## CONSIGNE
Recopiez sans rien changer les lignes du relevé, de celle qui contient « At what coordinates » jusqu'à celle qui contient « Action: (285, 49) », ces deux lignes comprises.

(Relevé des coordonnées cibles)
_____
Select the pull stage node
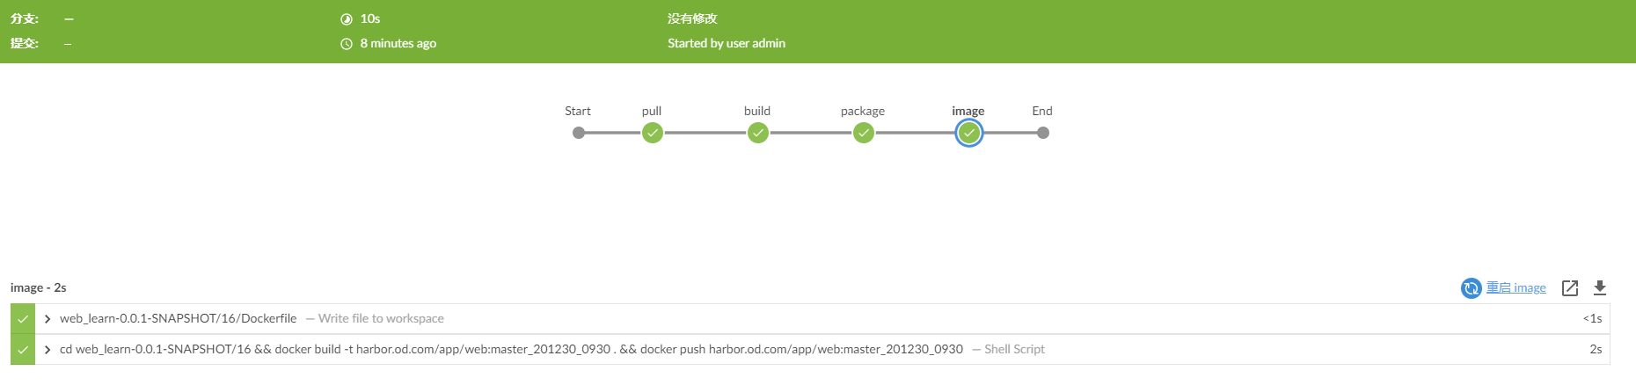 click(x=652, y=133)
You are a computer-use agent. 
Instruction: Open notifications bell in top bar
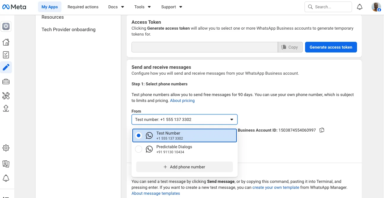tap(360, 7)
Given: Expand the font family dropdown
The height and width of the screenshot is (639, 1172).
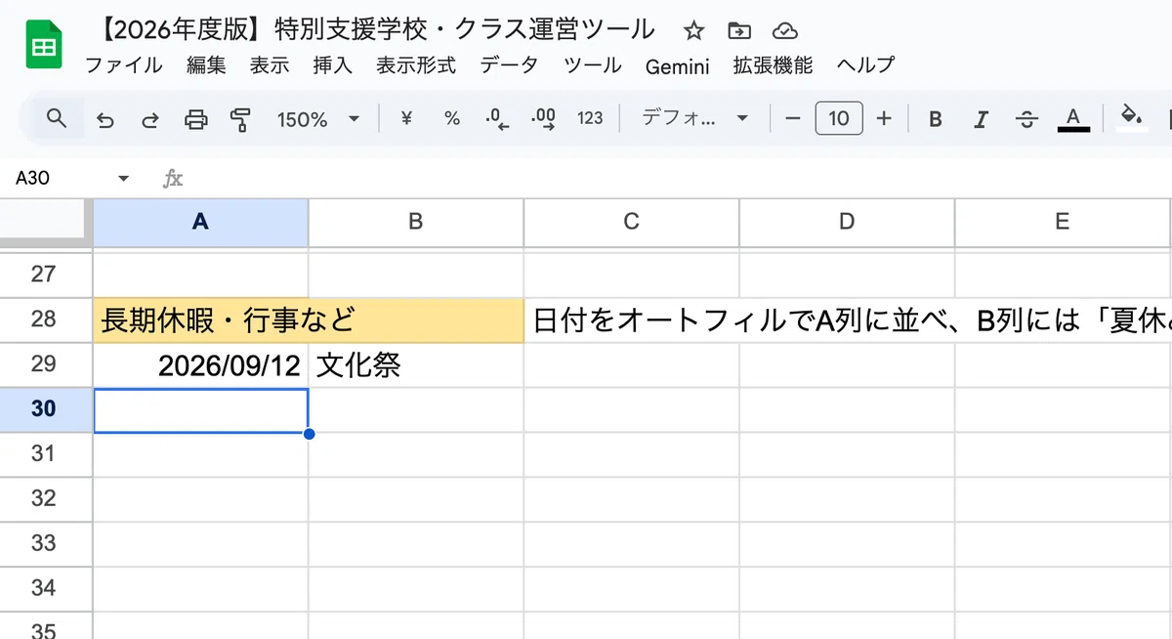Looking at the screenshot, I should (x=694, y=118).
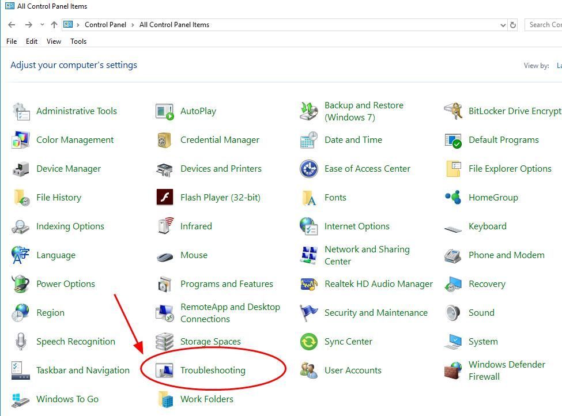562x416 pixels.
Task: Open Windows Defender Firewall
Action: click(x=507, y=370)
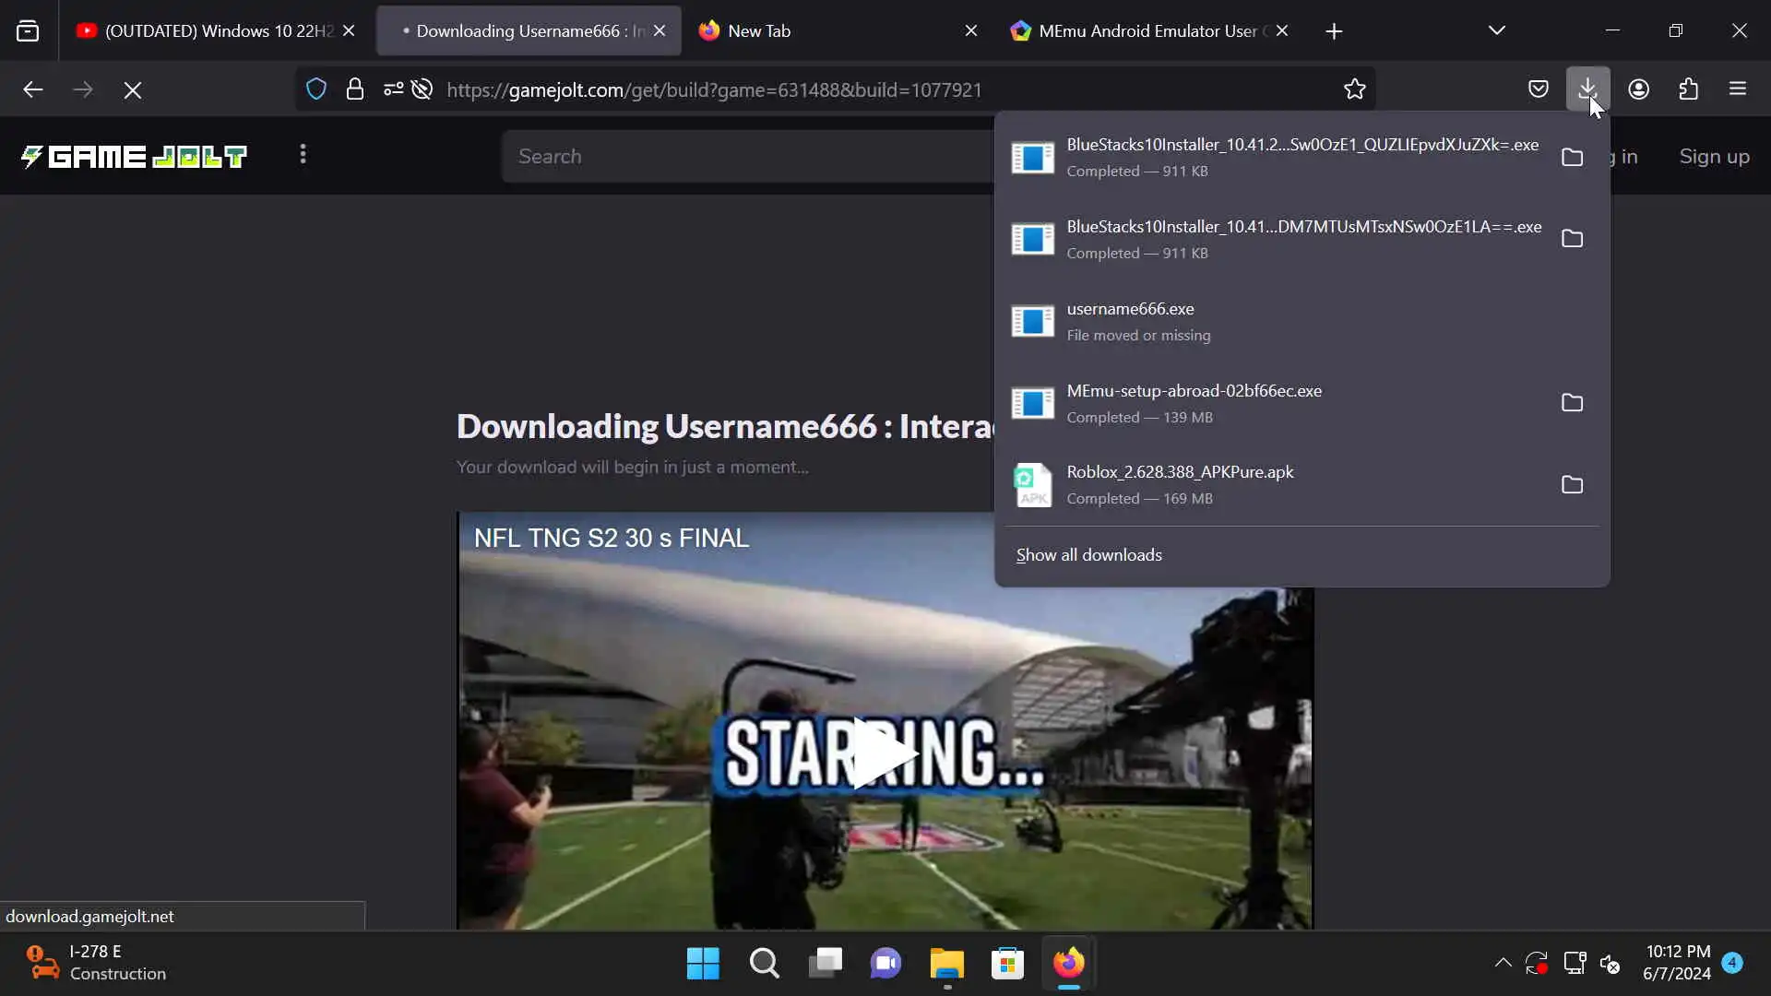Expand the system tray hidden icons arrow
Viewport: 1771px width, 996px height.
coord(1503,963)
_____
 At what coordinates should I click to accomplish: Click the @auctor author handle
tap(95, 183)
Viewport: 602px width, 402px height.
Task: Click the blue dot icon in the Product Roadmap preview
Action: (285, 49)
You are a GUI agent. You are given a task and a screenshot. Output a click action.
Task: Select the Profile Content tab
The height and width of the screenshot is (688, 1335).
_____
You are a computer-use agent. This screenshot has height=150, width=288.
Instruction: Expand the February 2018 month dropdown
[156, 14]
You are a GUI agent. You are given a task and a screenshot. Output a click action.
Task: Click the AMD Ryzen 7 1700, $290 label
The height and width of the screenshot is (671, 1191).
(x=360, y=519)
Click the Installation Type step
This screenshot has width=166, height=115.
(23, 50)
_____
## CORRIGÉ
 At what coordinates should I click to accomplish: Click the @auctor author handle
tap(95, 183)
Viewport: 602px width, 402px height.
Task: Click the blue dot icon in the Product Roadmap preview
Action: (285, 49)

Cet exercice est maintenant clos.